Start of DATASET ROWS

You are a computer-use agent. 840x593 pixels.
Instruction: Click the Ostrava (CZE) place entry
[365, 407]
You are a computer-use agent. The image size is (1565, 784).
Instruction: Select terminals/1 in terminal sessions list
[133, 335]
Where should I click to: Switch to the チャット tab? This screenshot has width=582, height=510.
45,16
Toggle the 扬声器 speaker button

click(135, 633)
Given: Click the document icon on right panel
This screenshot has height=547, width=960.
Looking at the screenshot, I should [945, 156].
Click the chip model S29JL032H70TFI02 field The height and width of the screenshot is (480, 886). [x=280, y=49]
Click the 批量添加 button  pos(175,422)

End of DATASET ROWS

Copy the rows above word for word.

You are a computer-use agent. 840x593 pixels.
Instruction: Click the Ostrava (CZE) place entry
[365, 407]
You are a computer-use agent. The image size is (1565, 784).
Instruction: Select terminals/1 in terminal sessions list
[133, 335]
Where should I click to: Switch to the チャット tab? This screenshot has width=582, height=510.
45,16
Toggle the 扬声器 speaker button

click(135, 633)
Given: Click the document icon on right panel
This screenshot has height=547, width=960.
Looking at the screenshot, I should [945, 156].
Click the chip model S29JL032H70TFI02 field The height and width of the screenshot is (480, 886). [x=280, y=49]
Click the 批量添加 button  pos(175,422)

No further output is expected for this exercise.